Astrônomos exigem limitação de satélites em órbita a 100.000 para evitar poluição visual
A conectividade global à Internet através de megaconstelações de satélites em órbita baixa revolucionou o acesso à informação em áreas rurais e de difícil acesso. No entanto, esta rede digital espacial está a causar um forte conflito científico. O Observatório Europeu do Sul (ESO) publicou um relatório abrangente apelando aos órgãos reguladores globais para limitarem drasticamente o número de satélites em órbita ativa.
O estudo alerta que, se os lançamentos planejados pelas empresas de telecomunicações, totalizando mais de 1,7 milhão de satélites, se concretizarem, a astronomia observacional terrestre ficará praticamente inutilizável devido ao ruído da poluição luminosa espacial.

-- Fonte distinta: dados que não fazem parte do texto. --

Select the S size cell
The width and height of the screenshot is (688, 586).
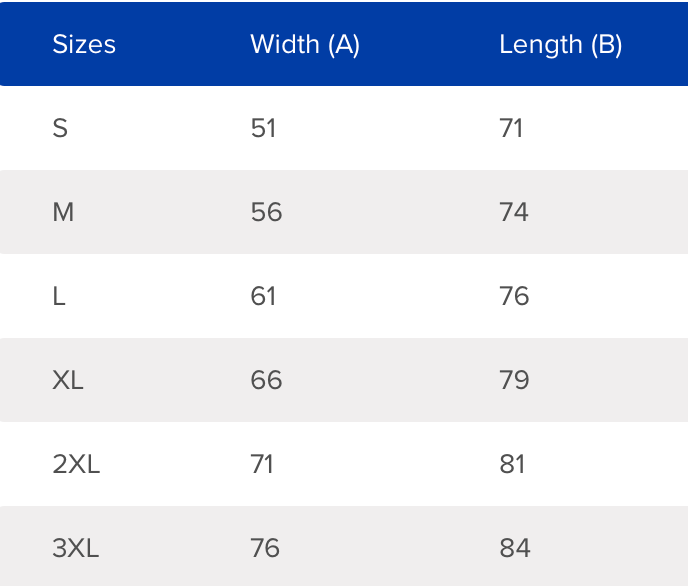(x=60, y=128)
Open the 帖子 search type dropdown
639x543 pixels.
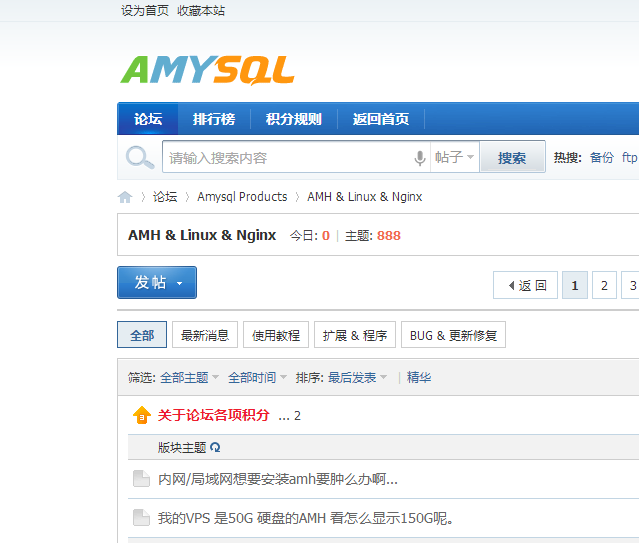[x=455, y=158]
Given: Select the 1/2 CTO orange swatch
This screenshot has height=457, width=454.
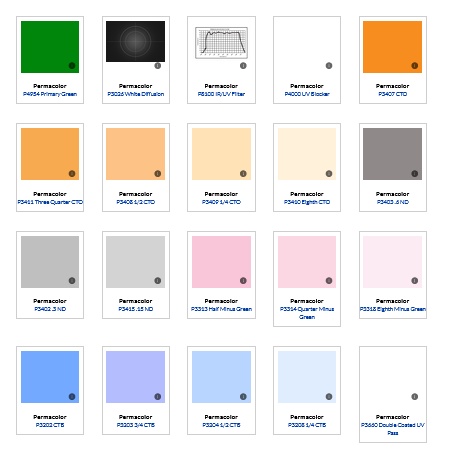Looking at the screenshot, I should coord(135,154).
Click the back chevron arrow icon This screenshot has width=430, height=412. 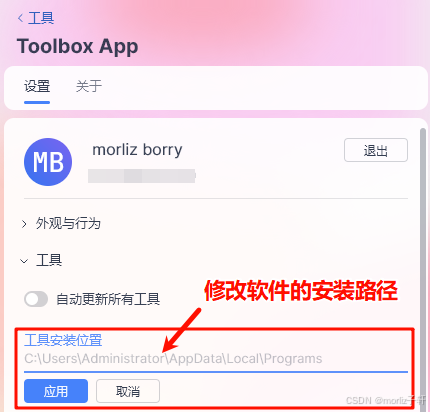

O impacto em telescópios terrestres de última geração
As megaconstelações de satélites interferem diretamente na ciência espacial em três áreas críticas:
- Traços brilhantes de luz: As superfícies metálicas e os painéis solares dos satélites refletem a luz solar de volta para a Terra, arruinando as imagens do céu profundo.

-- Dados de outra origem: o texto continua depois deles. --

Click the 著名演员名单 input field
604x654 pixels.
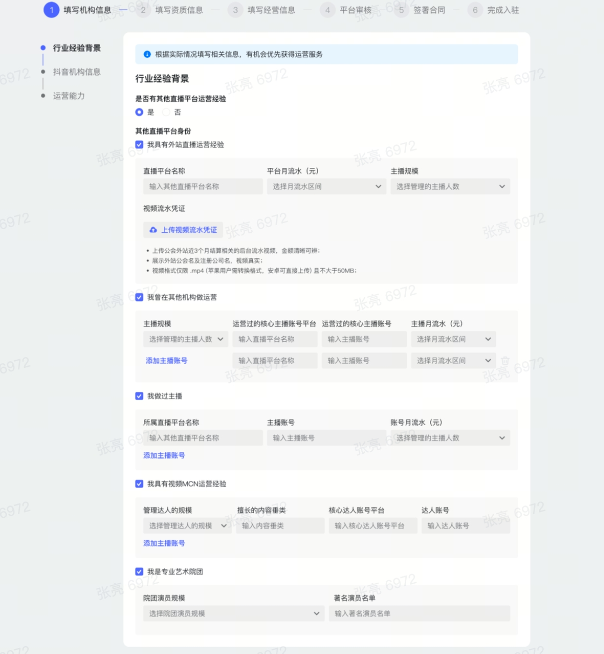tap(419, 613)
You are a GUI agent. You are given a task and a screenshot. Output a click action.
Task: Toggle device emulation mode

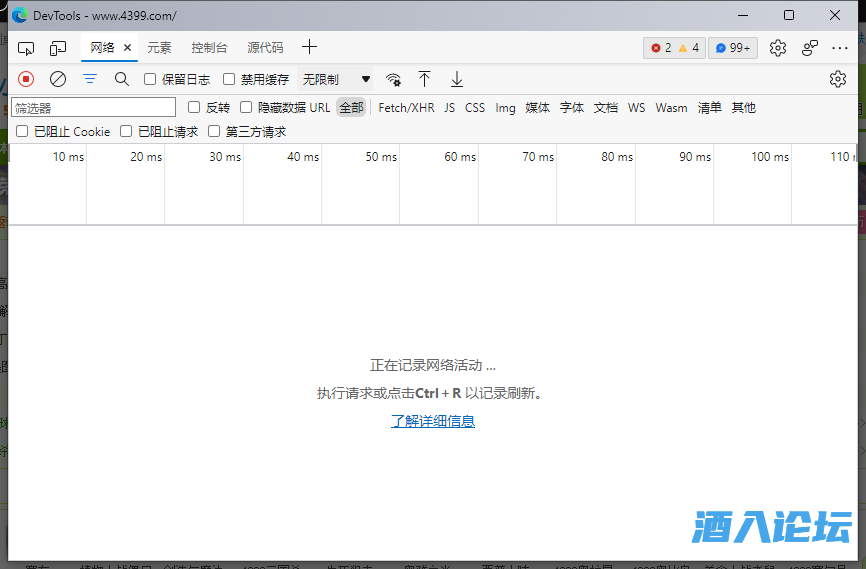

- Interferência de radiofrequência: As emissões de microondas destinadas a fornecer internet terrestre por satélite saturam as bandas usadas pelos radiotelescópios.

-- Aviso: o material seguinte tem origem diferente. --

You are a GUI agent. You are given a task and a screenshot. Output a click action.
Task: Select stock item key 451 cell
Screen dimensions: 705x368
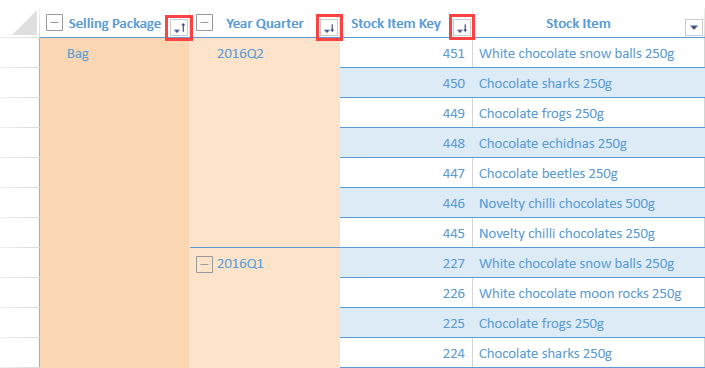(406, 53)
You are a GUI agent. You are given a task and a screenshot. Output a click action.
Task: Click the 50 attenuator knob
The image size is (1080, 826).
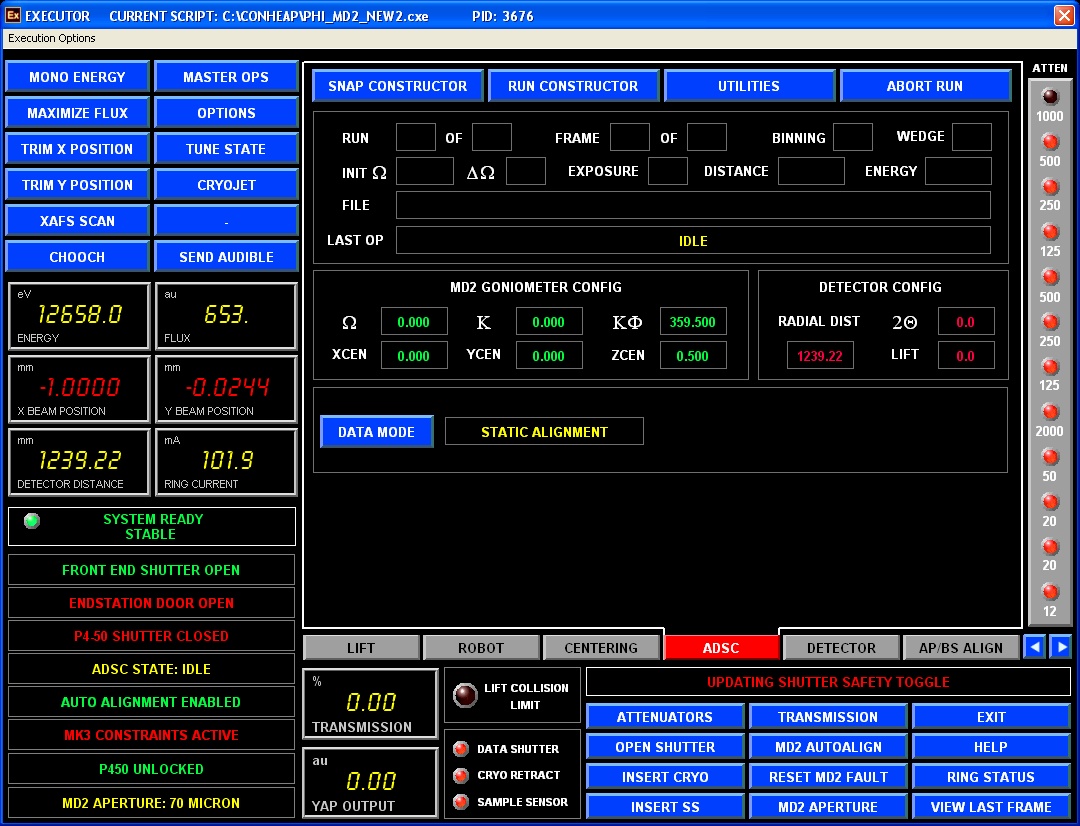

- Perda de alertas de asteroides: A obstrução visual dificulta a detecção precoce de objetos próximos à Terra (asteróides potencialmente perigosos).
O dilema entre conectividade e ciência
A comunidade científica propõe limitar as constelações globais a um máximo de 100.000 satélites, exigindo também o desenvolvimento de revestimentos que absorvem luz e a partilha de efemérides dinâmicas de satélite para que os telescópios possam pausar momentaneamente as suas venezianas quando um satélite cruza o seu campo de visão.